Assignment:
This exercise asks for the records to be retyped exactly as they read.

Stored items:
——————————
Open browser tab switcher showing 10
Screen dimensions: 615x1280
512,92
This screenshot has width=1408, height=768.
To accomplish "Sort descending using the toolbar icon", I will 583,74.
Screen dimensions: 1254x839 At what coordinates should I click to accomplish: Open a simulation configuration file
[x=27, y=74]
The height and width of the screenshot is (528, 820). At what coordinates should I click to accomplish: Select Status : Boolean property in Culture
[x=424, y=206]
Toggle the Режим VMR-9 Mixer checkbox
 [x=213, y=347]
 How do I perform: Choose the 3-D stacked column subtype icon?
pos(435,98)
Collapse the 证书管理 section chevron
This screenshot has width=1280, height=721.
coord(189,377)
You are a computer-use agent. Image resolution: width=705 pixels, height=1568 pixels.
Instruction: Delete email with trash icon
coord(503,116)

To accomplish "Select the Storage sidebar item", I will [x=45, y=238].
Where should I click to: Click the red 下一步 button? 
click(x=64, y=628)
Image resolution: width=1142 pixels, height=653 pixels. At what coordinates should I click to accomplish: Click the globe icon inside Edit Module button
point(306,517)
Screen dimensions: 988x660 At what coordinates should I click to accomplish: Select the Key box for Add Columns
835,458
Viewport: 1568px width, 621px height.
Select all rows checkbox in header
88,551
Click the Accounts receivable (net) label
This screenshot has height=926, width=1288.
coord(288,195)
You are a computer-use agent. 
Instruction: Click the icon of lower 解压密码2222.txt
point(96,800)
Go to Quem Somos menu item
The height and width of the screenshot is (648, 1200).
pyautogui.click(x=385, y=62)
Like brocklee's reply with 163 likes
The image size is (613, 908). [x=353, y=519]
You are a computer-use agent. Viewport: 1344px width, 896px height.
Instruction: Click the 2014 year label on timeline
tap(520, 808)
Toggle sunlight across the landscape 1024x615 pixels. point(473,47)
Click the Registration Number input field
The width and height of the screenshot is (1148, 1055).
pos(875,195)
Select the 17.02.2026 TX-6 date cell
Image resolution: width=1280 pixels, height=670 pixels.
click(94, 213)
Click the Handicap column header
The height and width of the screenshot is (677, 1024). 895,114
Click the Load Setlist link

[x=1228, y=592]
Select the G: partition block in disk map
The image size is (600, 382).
——————————
Task solution:
Open browser tab switcher showing 10
Screen dimensions: 615x1280
512,92
This screenshot has width=1408, height=768.
To accomplish "Sort descending using the toolbar icon", I will 583,74.
Screen dimensions: 1254x839 At what coordinates should I click to accomplish: Open a simulation configuration file
[x=27, y=74]
The height and width of the screenshot is (528, 820). At what coordinates should I click to accomplish: Select Status : Boolean property in Culture
[x=424, y=206]
Toggle the Режим VMR-9 Mixer checkbox
 [x=213, y=347]
 How do I perform: Choose the 3-D stacked column subtype icon?
pos(435,98)
Collapse the 证书管理 section chevron
This screenshot has width=1280, height=721.
coord(189,377)
You are a computer-use agent. Image resolution: width=705 pixels, height=1568 pixels.
Instruction: Delete email with trash icon
coord(503,116)

To accomplish "Select the Storage sidebar item", I will [x=45, y=238].
Where should I click to: Click the red 下一步 button? 
click(x=64, y=628)
Image resolution: width=1142 pixels, height=653 pixels. At what coordinates should I click to accomplish: Click the globe icon inside Edit Module button
point(306,517)
Screen dimensions: 988x660 At what coordinates should I click to accomplish: Select the Key box for Add Columns
835,458
Viewport: 1568px width, 621px height.
Select all rows checkbox in header
88,551
Click the Accounts receivable (net) label
This screenshot has height=926, width=1288.
coord(288,195)
You are a computer-use agent. 
Instruction: Click the icon of lower 解压密码2222.txt
point(96,800)
Go to Quem Somos menu item
The height and width of the screenshot is (648, 1200).
pyautogui.click(x=385, y=62)
Like brocklee's reply with 163 likes
The image size is (613, 908). [x=353, y=519]
You are a computer-use agent. Viewport: 1344px width, 896px height.
Instruction: Click the 2014 year label on timeline
tap(520, 808)
Toggle sunlight across the landscape 1024x615 pixels. point(473,47)
Click the Registration Number input field
The width and height of the screenshot is (1148, 1055).
pos(875,195)
Select the 17.02.2026 TX-6 date cell
Image resolution: width=1280 pixels, height=670 pixels.
click(94, 213)
Click the Handicap column header
The height and width of the screenshot is (677, 1024). 895,114
Click the Load Setlist link

[x=1228, y=592]
Select the G: partition block in disk map
The image size is (600, 382).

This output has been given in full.